2. A process according to claim 1 , in which the surfactant used to dissolve the HCO in step b) is selected from anionic surfactant, nonionic surfactant, cationic surfactant, soap and mixtures thereof.

3. A process according to any preceding claim in which the amount of nonionic is at least 15 times as much as the amount of HCO in the premix.

4. A process according to any preceding claim in which the premix formed in step c) is maintained above 55°C, preferably at least 60°C, more preferably at least 65°C for a holding period of at least 15 minutes before it is cooled.

5. A process according to any preceding claim in which the cooling rate is between 1 .5 and 2.5 °C per minute.
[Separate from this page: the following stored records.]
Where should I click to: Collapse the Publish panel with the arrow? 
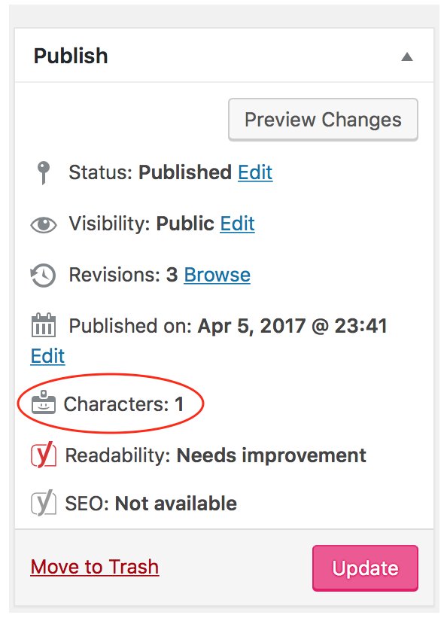(x=407, y=57)
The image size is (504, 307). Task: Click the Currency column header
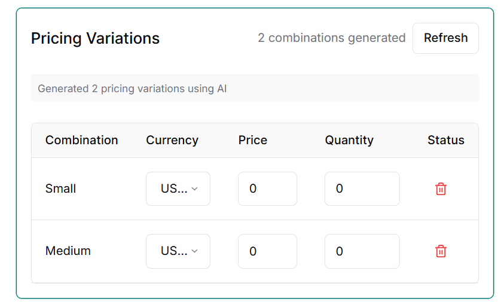point(172,141)
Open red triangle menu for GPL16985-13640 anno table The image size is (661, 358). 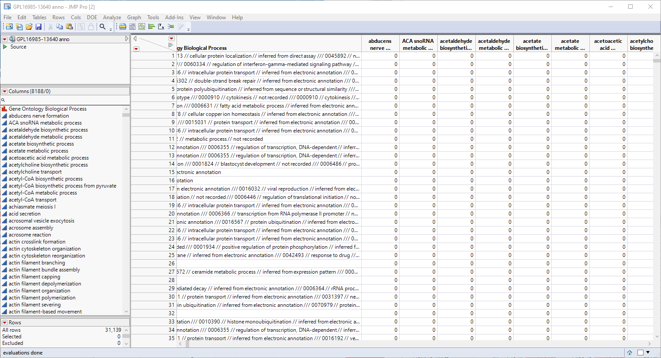[5, 39]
6. A process according to any preceding claim in which 4 to 30% polymers are added in step e) and the polymers comprise water soluble polymers selected from ethoxylated polyethylene imine, soil release polymers and mixtures thereof.

7. A process according to any preceding claim in which the volume of the structured water premix is greater than the volume of the remainder of the composition.

8. A process according to any preceding claim in which particles are suspended in the liquid.

9. A process according to any preceding claim in which the suspended particles are selected from perfume encapsulates less than 100 micron diameter, and visible visual cues greater than 2 mm diameter and mixtures thereof.